I lived with a man who didn't want me and lied about it. He told me I was "too much work", yet he "loved me" and wasn't there more to marriage than just sex? He expected to plug and play in 5 mins flat and barely touched me at all, then he had ED, tried viagra, claimed to have health issues from it and never touched it again. I sacrificed my needs and desires out of love, for almost our entire marriage (12.5 yrs). I wasn't a martyr, some of those years I had health issues that prevented sex, he seemed relieved during those times. I thought I could be content to have love with no sex until I found out he was cheating and he confessed he hadn't been attracted to me in years.

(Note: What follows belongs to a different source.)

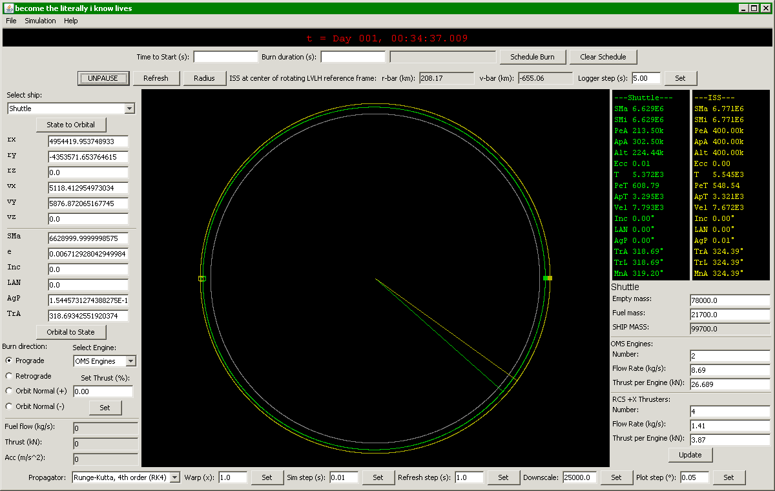Image resolution: width=775 pixels, height=491 pixels.
Task: Click the small square marker on left orbit edge
Action: [202, 278]

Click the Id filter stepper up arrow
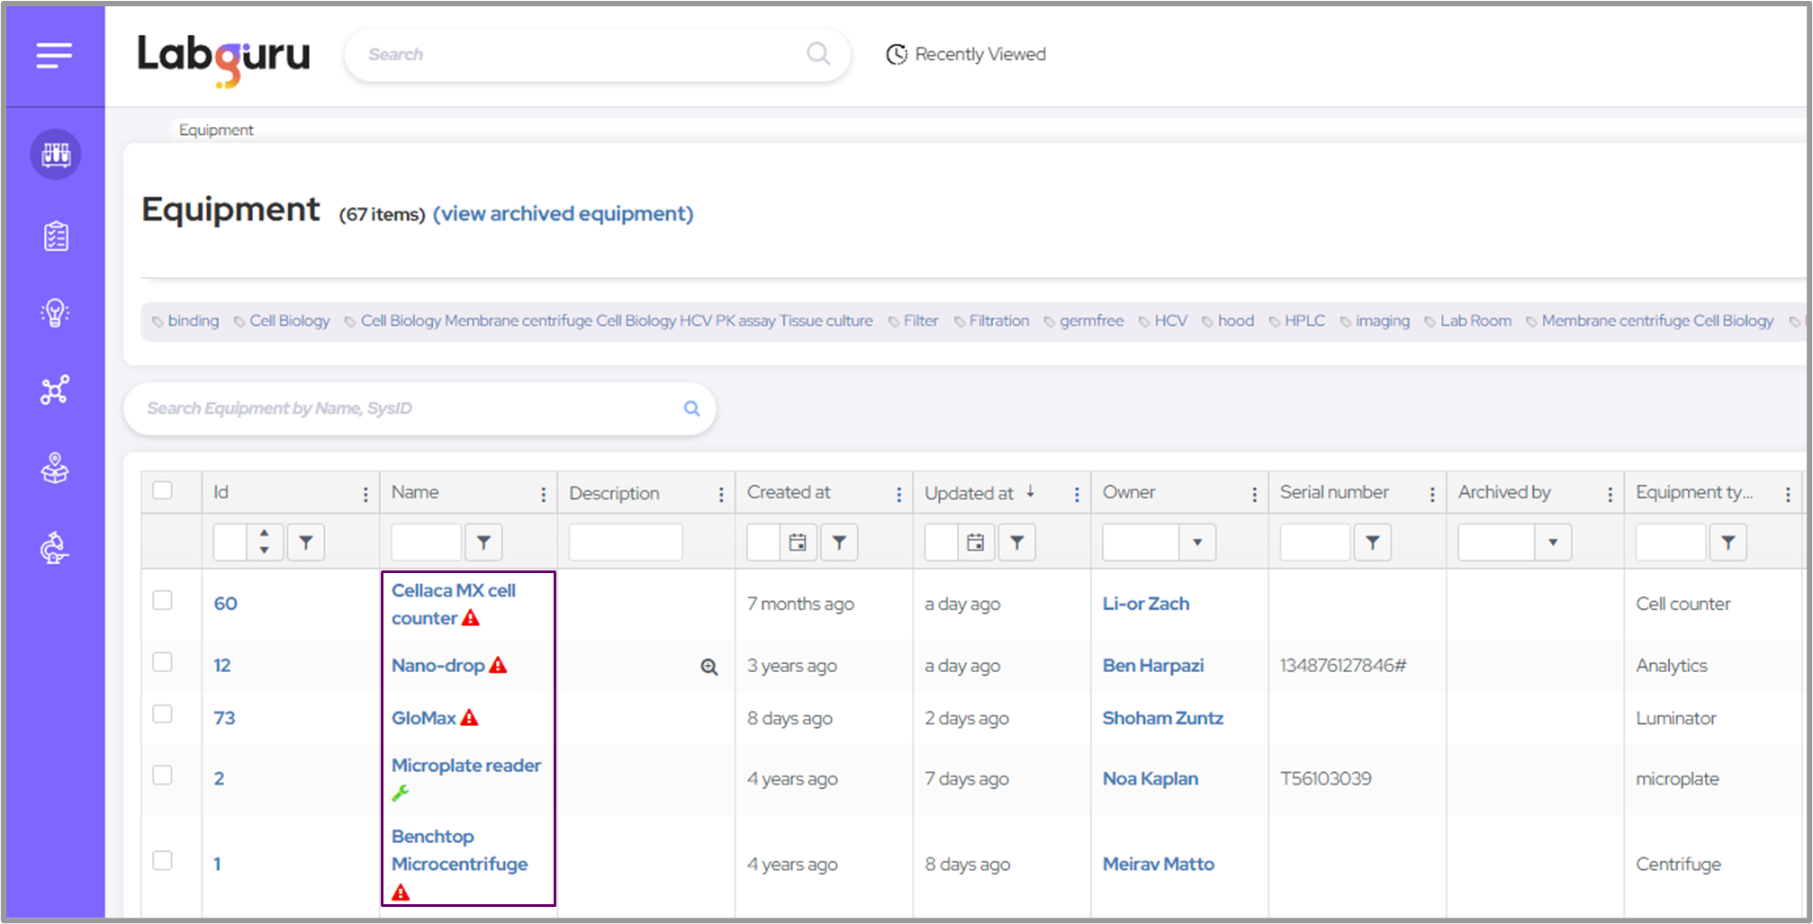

We had counseling (other issues), but that didn't help, so I felt like I was just waiting to die if things didn't change. It never occurred to me that I could leave him, I truly bought into "for better or worse, in sickness and in health", except for abuse or adultery. Anyway, once I filed, I figured I'd wasted enough of my life waiting to live and started dating (and having sex!) again. It turns out I'm not unattractive or lacking in sex appeal like I thought I was, I had quite a diverse lot of men interested. I've been dating my bf for about 10 months now and honestly, it's the best sex I've ever had and just keeps getting better. He's lower drive than me (He's good with every other day, I'd be thrilled with multiple times a day), but he makes the effort because he wants to please me. I do my best not to initiate and make him feel like a piece of meat anymore, but I know how to push his buttons to make him think it's his idea . The effort and interest though are what satisfy me, so I'm quite content.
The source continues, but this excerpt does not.